PROBLEM DESCRIPTION: Please identify each line below that contains the string "This", and copy every such line.

(Data for locating words and elements)
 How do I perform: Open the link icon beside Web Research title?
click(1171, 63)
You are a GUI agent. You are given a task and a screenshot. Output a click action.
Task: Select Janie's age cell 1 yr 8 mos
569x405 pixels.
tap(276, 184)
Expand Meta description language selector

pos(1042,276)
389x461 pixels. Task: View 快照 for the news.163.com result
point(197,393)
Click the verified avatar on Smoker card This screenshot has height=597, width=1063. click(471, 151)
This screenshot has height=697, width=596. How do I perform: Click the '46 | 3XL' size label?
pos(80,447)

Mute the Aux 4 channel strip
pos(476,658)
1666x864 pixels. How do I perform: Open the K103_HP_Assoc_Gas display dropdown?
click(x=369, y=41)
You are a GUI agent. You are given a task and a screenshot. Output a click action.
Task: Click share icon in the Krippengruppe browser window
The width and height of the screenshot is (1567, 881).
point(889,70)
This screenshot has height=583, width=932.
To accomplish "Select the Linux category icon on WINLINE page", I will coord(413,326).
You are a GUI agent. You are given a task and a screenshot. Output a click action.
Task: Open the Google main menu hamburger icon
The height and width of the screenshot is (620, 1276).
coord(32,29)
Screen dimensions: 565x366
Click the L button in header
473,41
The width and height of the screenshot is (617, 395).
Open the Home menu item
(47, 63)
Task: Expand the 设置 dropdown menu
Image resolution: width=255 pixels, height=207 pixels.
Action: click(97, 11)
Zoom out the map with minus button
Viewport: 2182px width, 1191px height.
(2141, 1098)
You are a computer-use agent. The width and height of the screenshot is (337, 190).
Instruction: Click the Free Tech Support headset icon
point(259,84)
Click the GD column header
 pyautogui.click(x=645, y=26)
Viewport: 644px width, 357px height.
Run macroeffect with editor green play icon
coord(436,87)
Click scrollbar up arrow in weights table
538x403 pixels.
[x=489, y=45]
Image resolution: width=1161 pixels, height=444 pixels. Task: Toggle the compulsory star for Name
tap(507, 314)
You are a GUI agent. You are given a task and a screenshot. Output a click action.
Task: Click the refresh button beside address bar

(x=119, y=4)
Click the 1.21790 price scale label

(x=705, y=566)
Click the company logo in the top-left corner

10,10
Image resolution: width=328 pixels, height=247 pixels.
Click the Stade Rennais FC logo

REPLY:
Click the verified avatar on Smoker card This screenshot has height=597, width=1063. click(471, 151)
This screenshot has height=697, width=596. How do I perform: Click the '46 | 3XL' size label?
This screenshot has height=583, width=932.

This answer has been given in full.